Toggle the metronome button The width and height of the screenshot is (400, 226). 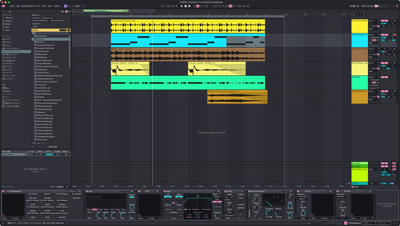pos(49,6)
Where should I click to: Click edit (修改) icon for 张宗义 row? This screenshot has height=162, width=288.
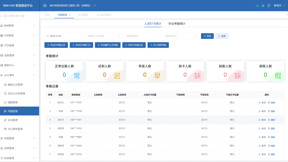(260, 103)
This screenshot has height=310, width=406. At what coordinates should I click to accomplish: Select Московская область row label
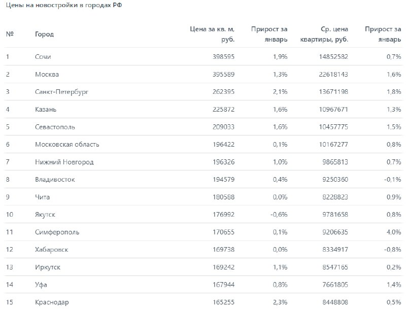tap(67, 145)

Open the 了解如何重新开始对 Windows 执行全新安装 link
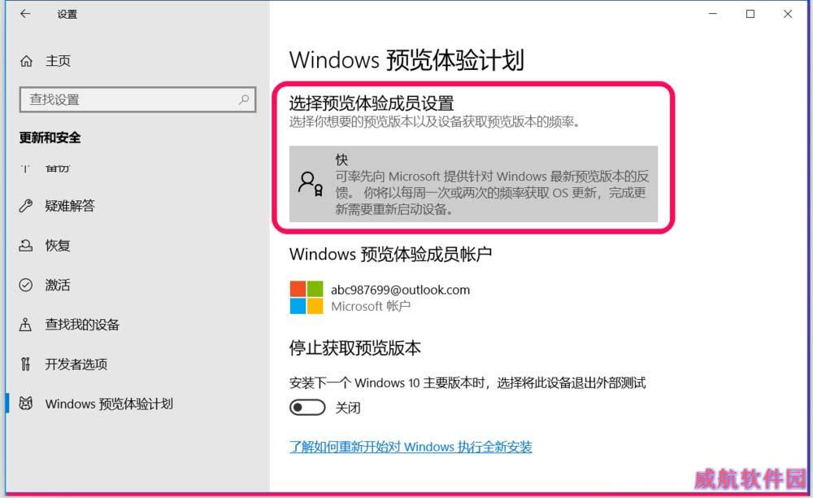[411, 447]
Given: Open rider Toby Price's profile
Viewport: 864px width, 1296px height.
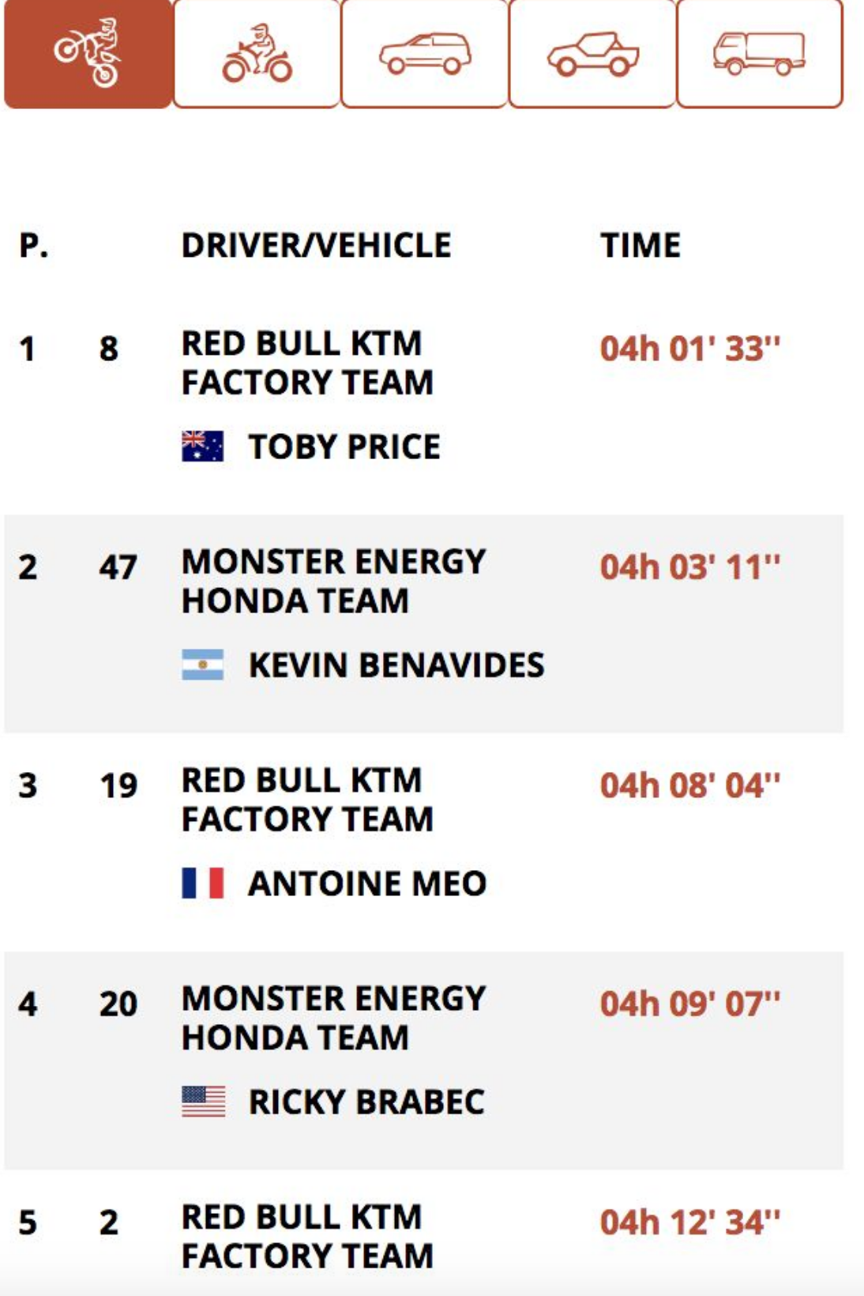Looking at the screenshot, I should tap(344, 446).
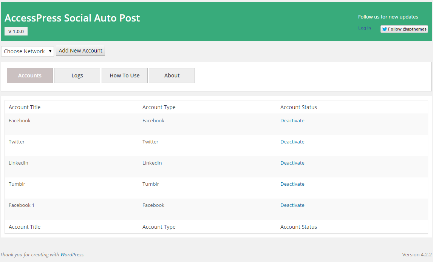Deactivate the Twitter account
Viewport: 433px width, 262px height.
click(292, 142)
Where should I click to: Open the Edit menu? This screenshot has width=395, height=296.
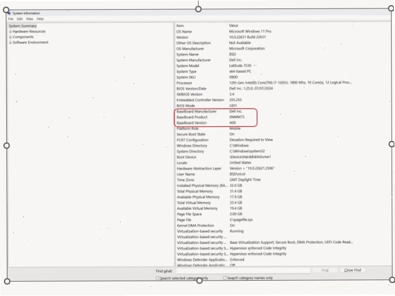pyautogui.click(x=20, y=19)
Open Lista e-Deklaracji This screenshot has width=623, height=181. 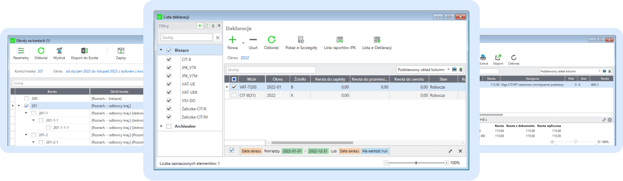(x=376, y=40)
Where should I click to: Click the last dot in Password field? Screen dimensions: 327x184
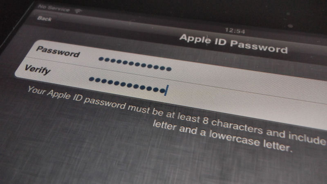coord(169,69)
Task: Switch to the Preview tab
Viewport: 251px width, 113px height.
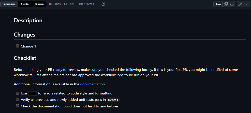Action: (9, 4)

---

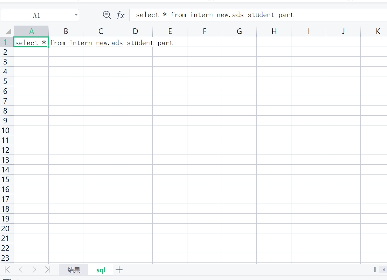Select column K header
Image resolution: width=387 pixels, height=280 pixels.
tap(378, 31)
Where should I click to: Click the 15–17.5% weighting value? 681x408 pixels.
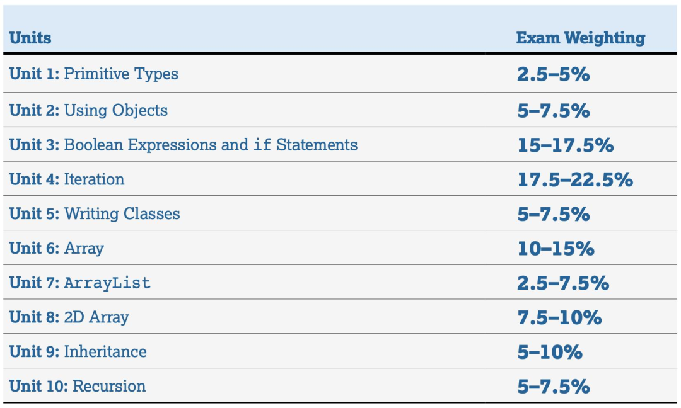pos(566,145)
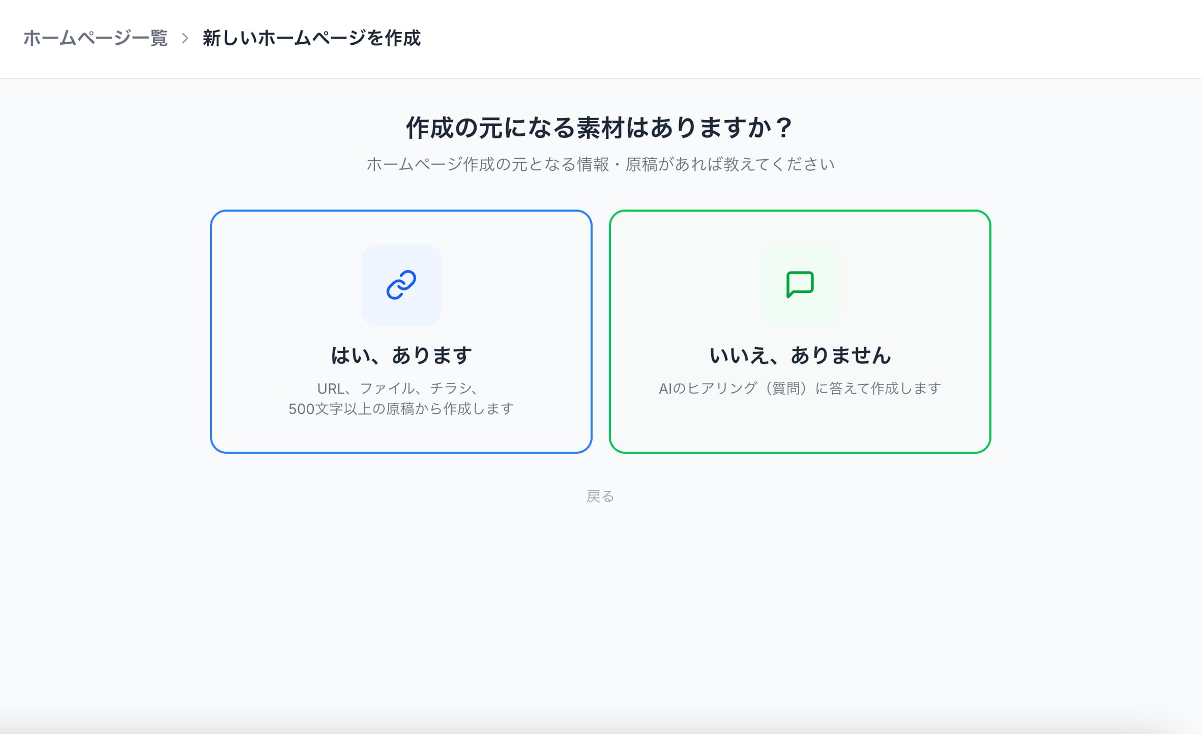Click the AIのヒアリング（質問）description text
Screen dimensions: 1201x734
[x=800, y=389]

* * *

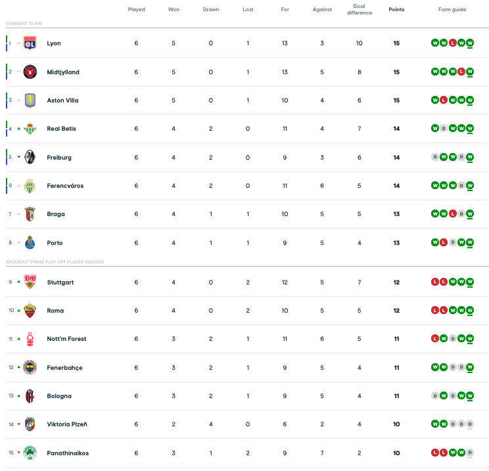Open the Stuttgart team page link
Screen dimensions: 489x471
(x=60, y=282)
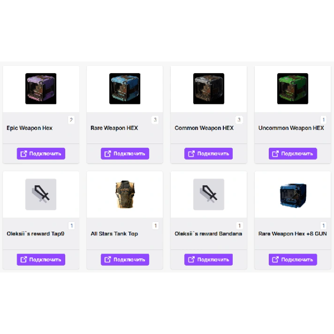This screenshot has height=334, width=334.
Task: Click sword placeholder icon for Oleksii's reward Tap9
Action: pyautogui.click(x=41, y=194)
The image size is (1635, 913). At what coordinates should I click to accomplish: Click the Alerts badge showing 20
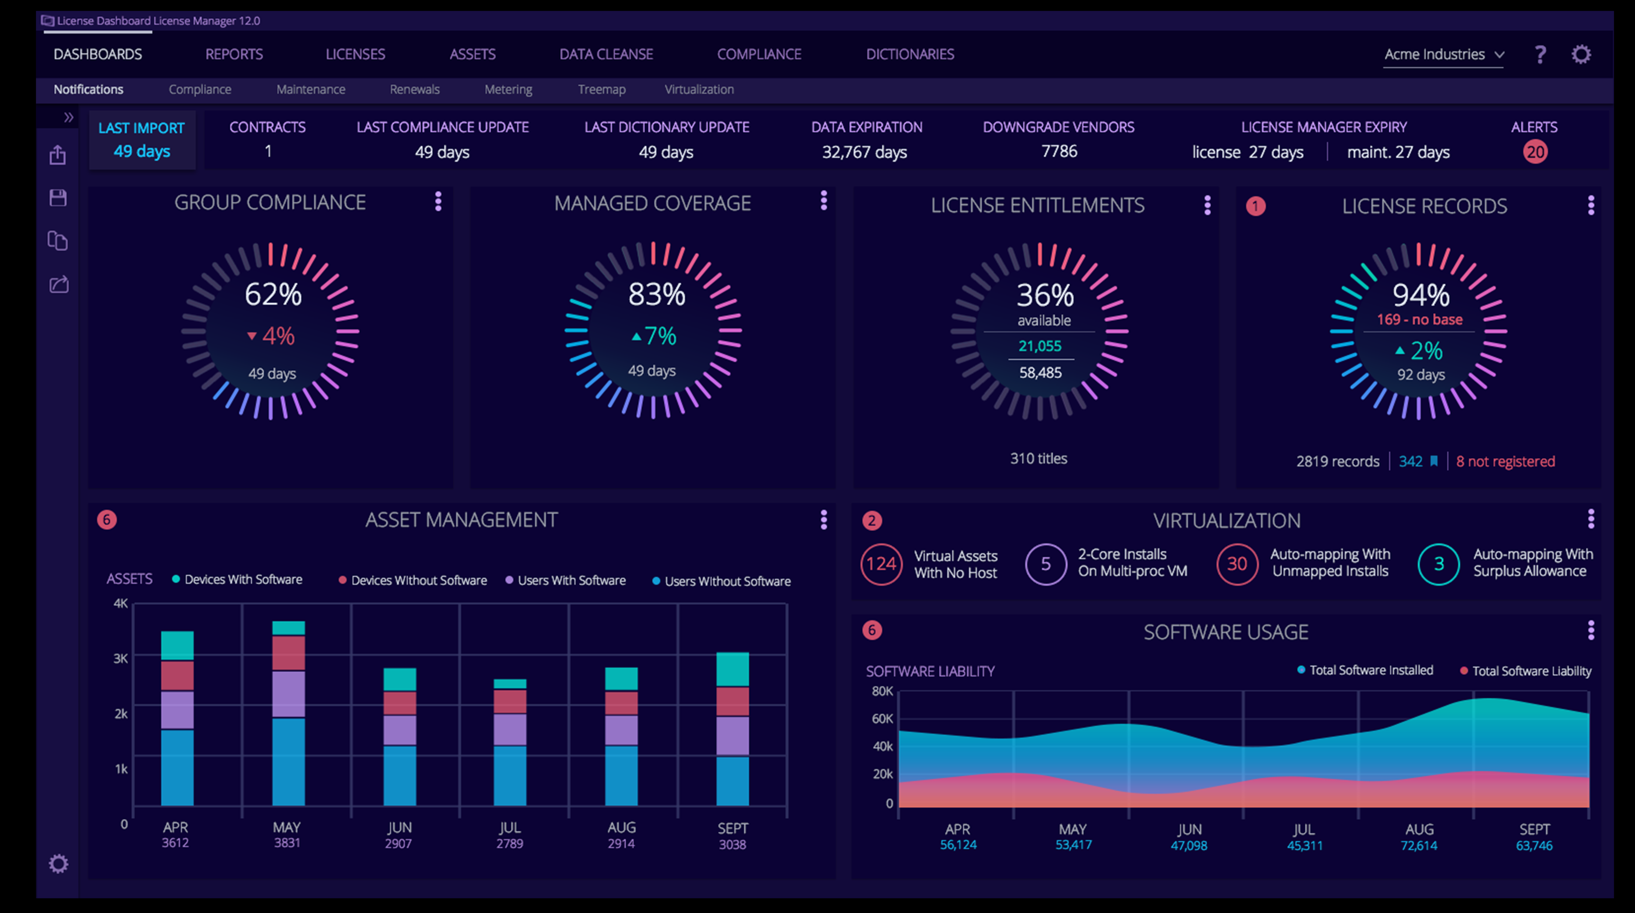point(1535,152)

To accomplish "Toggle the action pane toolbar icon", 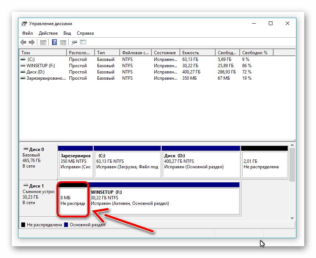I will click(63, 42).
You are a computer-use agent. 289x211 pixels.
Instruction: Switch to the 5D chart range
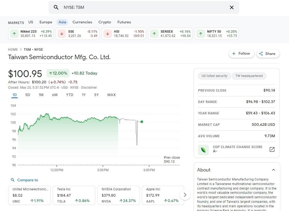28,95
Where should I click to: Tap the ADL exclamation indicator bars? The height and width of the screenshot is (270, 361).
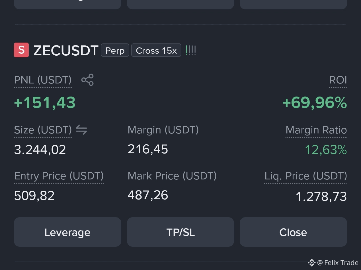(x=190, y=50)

→ **Goal of the exercise**: From the data above, pull out each line that contains the word "Viewport".

→ **Expected answer**:
Viewport: 864px width, 1296px height.
Viewport: 433px width, 262px height.
Viewport: 251px width, 113px height.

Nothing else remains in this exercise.